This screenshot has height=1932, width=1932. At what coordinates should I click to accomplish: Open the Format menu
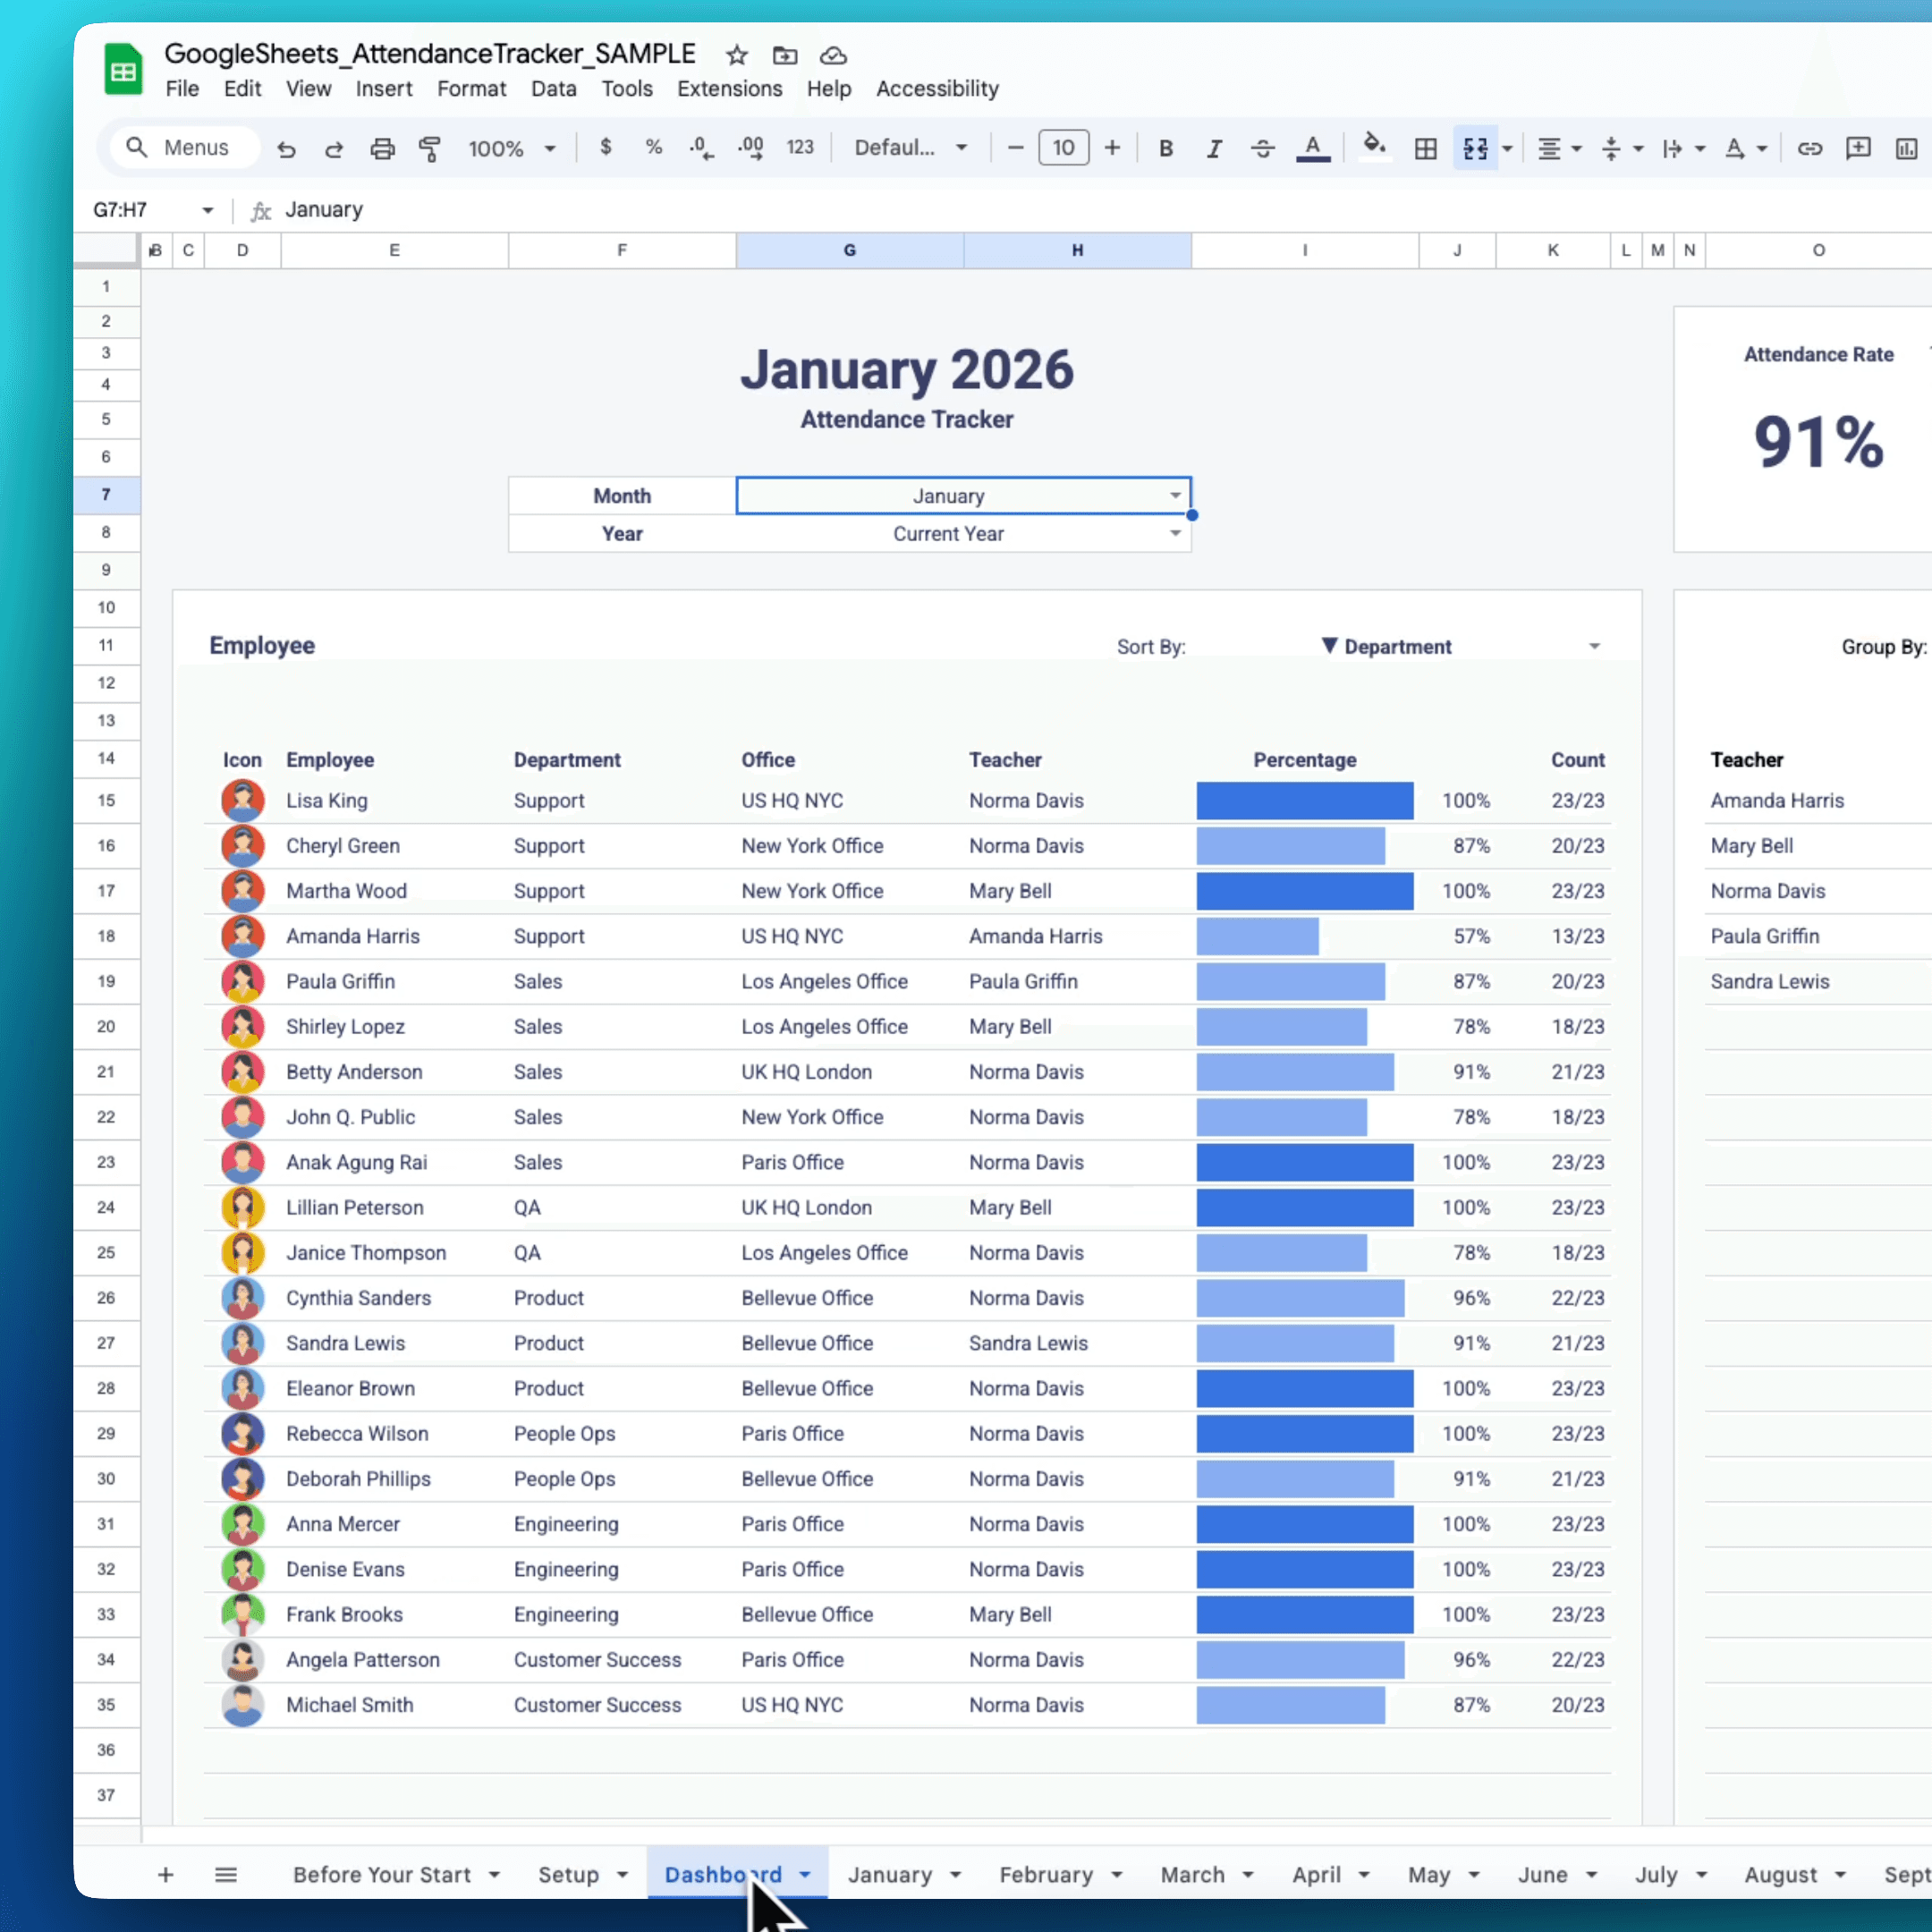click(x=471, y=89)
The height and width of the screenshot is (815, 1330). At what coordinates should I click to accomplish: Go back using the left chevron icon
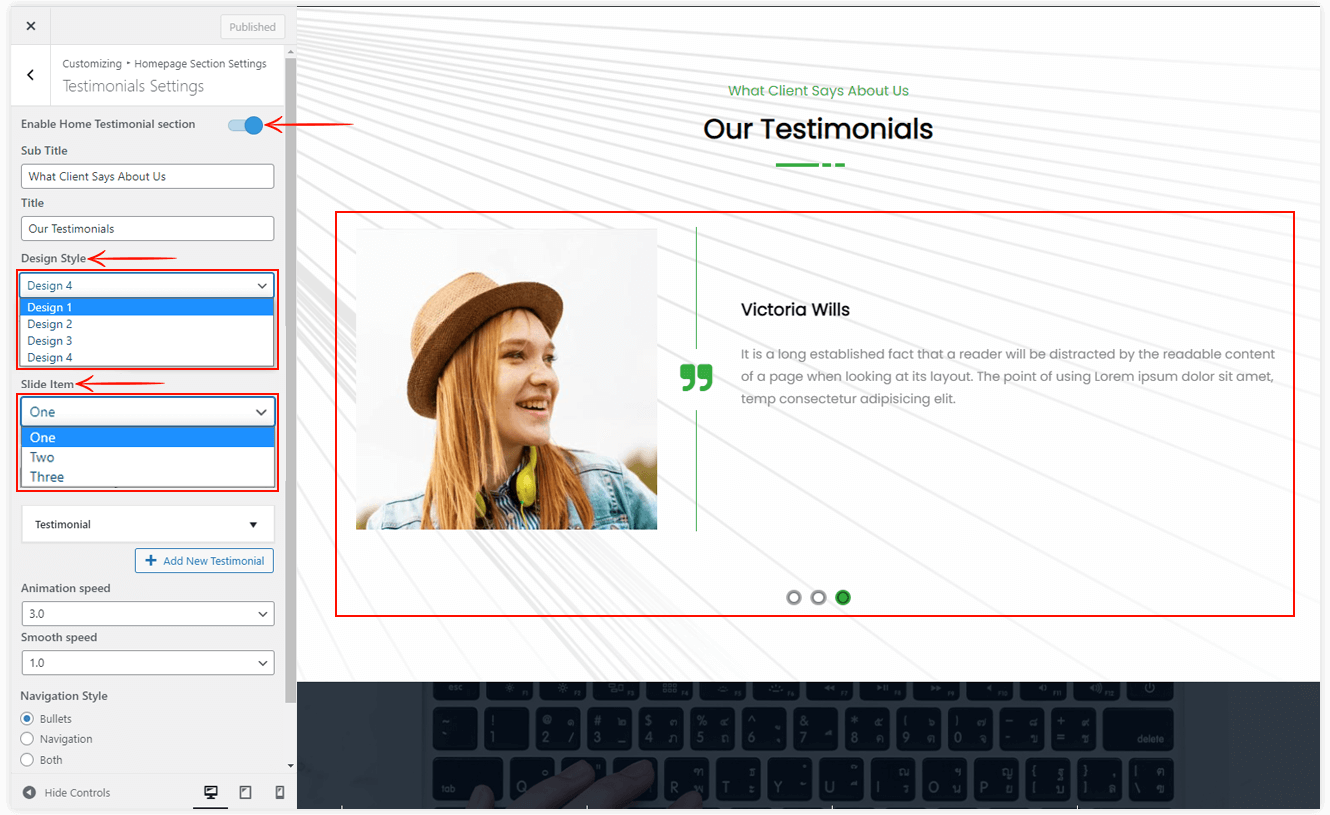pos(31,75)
* * *
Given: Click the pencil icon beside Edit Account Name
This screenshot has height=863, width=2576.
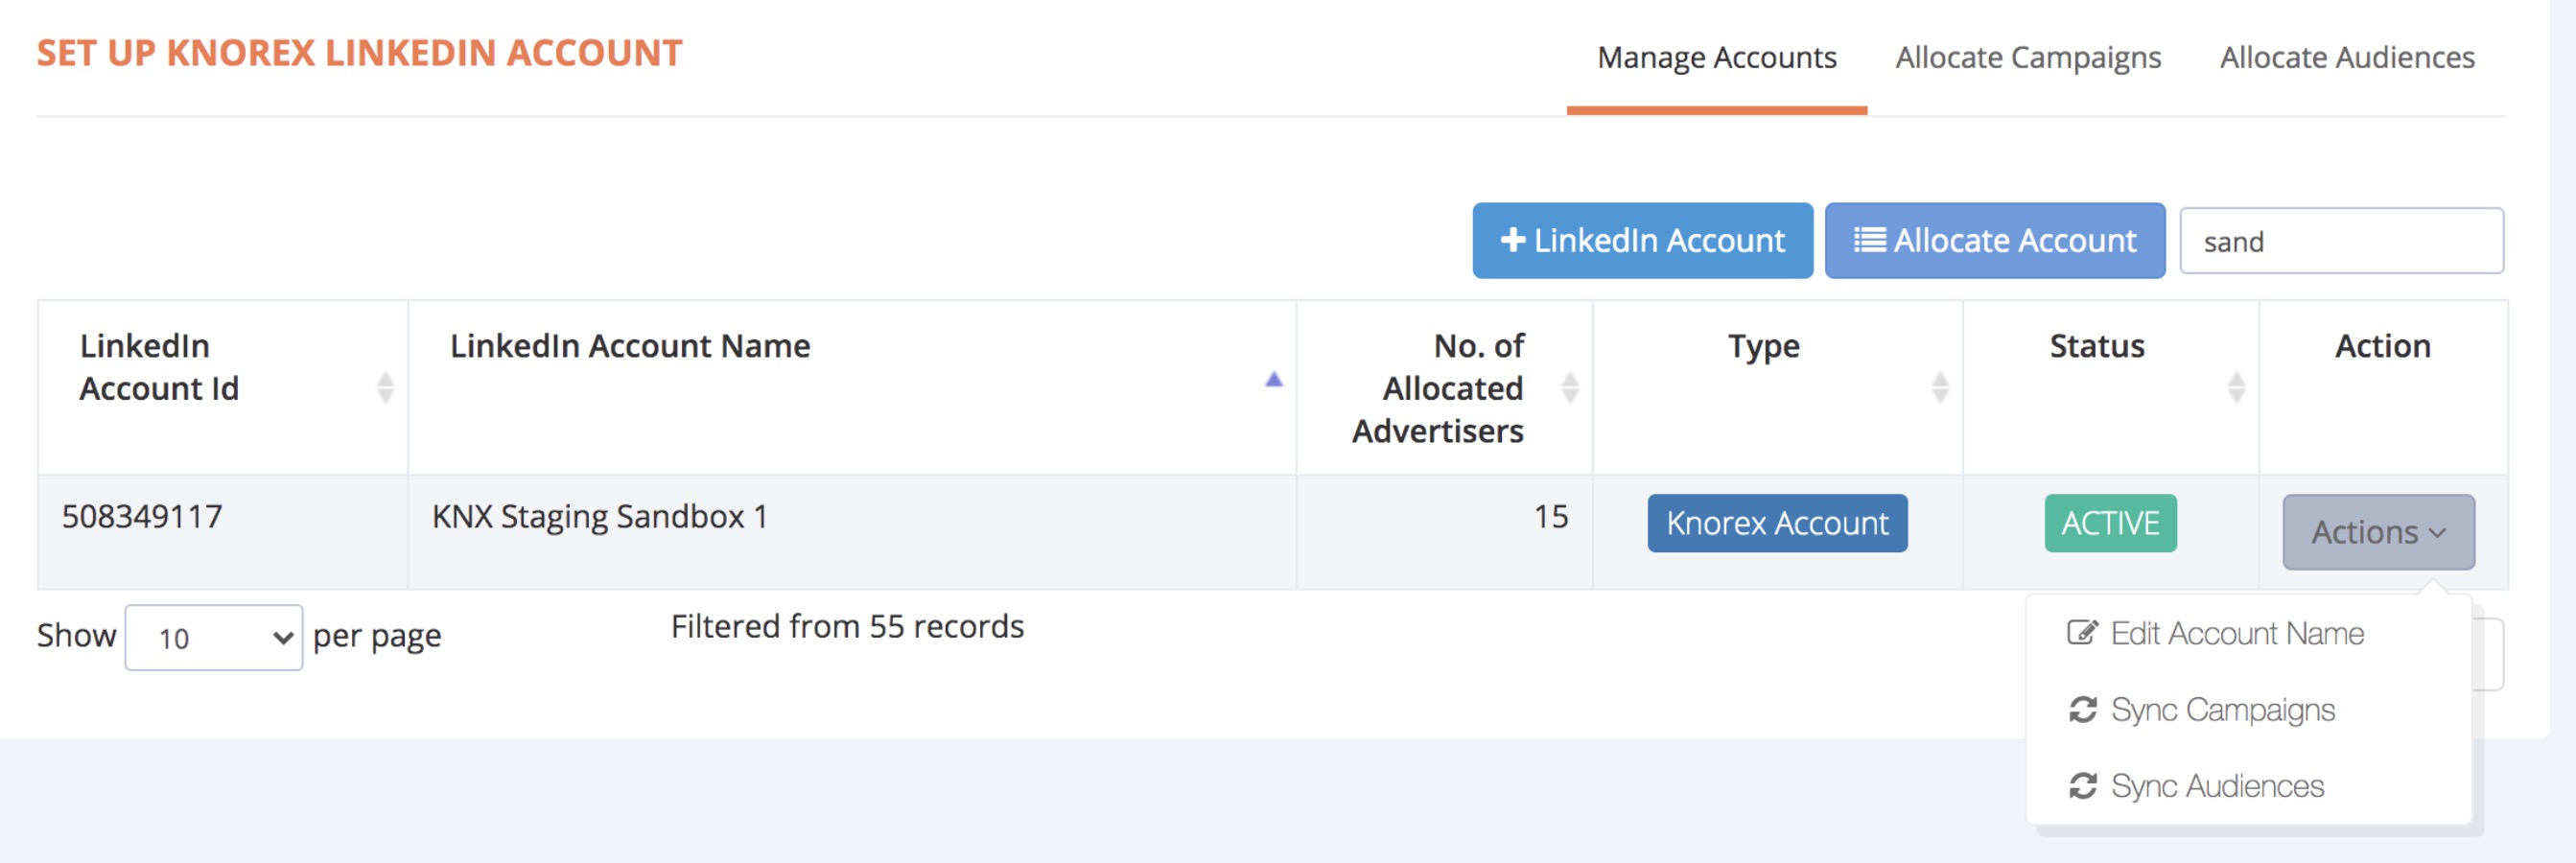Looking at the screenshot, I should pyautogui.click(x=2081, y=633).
...
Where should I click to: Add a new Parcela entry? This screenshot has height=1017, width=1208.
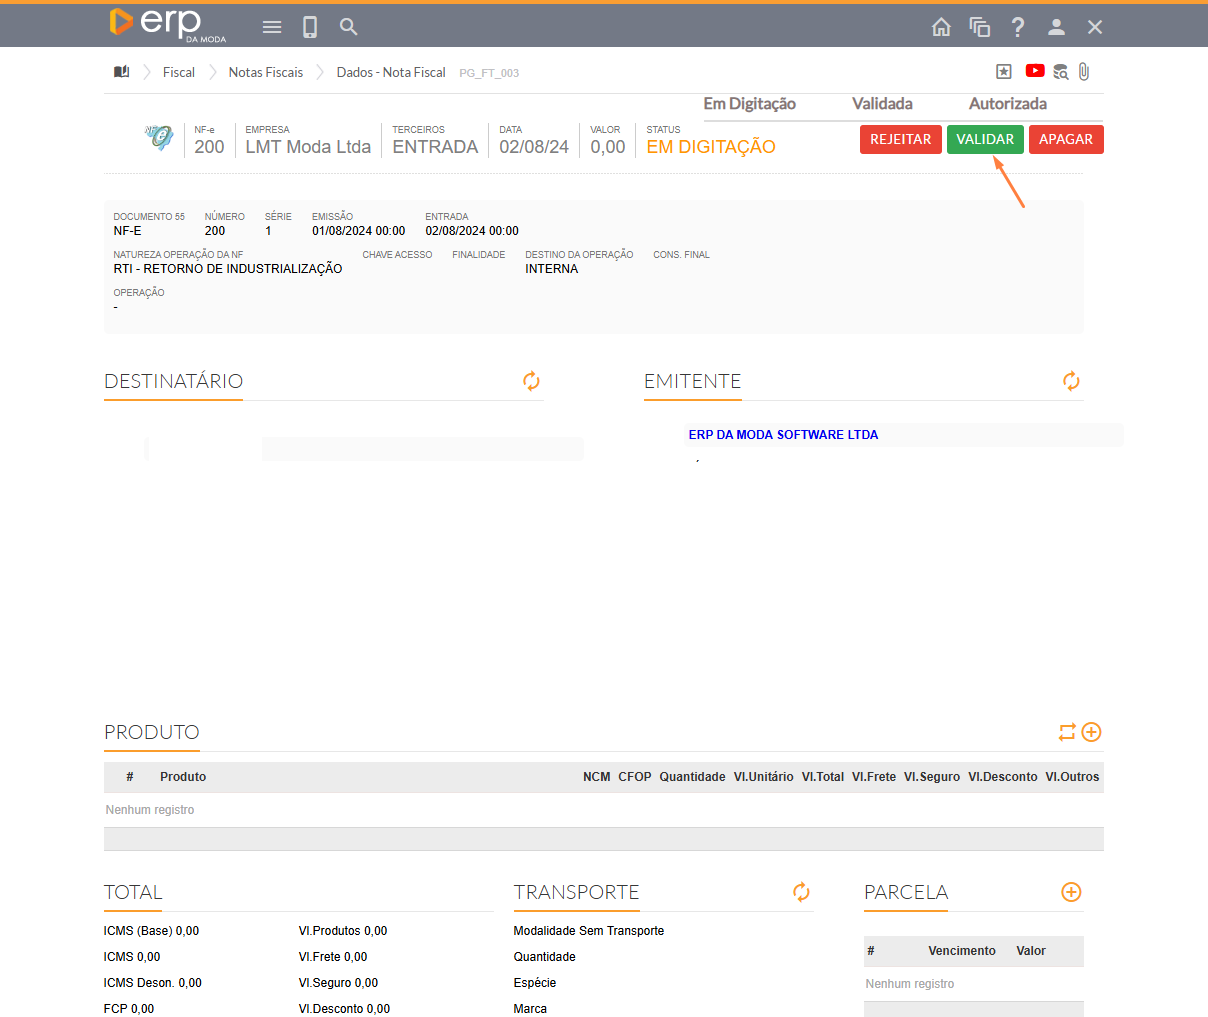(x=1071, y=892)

#### The request
What are the lines of the data, from the one containing "This screenshot has height=1932, width=1932." through the one containing "click(x=471, y=89)", written out as a numbered list with blank lines dropped and the pictures omitted?

#### Full answer
1. This screenshot has height=1932, width=1932. At what coordinates should I click to accomplish: Open the Format menu
2. click(x=471, y=89)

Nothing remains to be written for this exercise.